JSC 1908 — In the Tallest!

Johnson Service Company installs system in world’s tallest building

May 1, 1908 (PD: 201205)

Singer Building 1908

The Singer Building towers over its neighbors in this 1908 photograph taken from a nearby New York Street corner

On May 1, 1908, the Singer Sewing Machine Company opened its new building on Broadway in New York City.  In the prior year, the New York branch of the Johnson Service Company (Johnson Controls’ former name) installed 128 thermostats and 160 valves at a cost of $5,390 in the soon-to-be-completed skyscraper.
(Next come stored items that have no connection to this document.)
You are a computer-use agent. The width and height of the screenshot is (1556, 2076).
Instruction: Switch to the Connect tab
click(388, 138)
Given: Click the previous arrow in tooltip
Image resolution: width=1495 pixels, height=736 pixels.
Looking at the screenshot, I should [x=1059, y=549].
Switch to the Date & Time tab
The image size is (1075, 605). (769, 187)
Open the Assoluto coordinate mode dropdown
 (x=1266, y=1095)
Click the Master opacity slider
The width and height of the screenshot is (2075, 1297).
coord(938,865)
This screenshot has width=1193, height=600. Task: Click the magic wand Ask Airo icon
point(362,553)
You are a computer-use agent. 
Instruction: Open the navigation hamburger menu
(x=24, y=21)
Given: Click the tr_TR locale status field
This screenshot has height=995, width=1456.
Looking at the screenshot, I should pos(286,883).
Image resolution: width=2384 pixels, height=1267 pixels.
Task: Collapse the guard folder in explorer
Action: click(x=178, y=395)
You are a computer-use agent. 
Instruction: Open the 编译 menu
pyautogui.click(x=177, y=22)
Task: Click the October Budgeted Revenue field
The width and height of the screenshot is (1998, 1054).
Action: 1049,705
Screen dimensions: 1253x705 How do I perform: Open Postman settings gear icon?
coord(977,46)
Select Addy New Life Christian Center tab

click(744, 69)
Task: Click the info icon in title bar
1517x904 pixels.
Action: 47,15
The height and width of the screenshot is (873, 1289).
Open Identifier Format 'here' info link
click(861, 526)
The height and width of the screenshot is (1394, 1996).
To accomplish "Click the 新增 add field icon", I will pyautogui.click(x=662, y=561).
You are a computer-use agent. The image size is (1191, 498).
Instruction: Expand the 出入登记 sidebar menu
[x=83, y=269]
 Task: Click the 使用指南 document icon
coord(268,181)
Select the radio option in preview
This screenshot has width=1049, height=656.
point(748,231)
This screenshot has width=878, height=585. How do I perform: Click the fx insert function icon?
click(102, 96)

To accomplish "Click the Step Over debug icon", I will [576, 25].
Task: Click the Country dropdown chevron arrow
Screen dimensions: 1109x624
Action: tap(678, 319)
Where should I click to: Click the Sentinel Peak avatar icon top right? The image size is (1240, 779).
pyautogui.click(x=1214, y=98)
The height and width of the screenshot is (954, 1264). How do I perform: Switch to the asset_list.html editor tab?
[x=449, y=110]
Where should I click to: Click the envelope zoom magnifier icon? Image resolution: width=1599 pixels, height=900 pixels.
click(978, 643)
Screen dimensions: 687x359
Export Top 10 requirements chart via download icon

From 1908 to 1909, the Singer Building was the tallest building in the world at 612 feet, which easily surpassed the previous holder of that distinction, the 511-foot-tall Philadelphia City Hall (which also included a Johnson Service Company temperature regulation system, not to mention a Johnson-made tower clock larger than London’s “Big Ben”).

The Beaux-Arts style, red brick building was designed by architect Ernest Flagg and was originally supposed to be only 35 stories, but the Singer Company soon decided to nearly double the height of the building.

The Singer Building lost its title as the world’s tallest building when the Metropolitan Life Insurance Tower (also located in New York City) surpassed it at 700 feet upon its completion in 1909.

Unfortunately, in 1968 the Singer Building also became the tallest building ever to be demolished, as it made way for the U. S. Steel Building (now known as 1 Liberty Plaza).

Today, Johnson Controls is still installing systems in the world’s tallest buildings.  The company supplied 24 chiller units to the cooling plant for the “Downtown Burj Dubai” development in the United Arab Emirates, which includes the current holder of the world’s tallest building title – the 2,722-foot-high Burj Khalifa (or Burj Dubai Tower).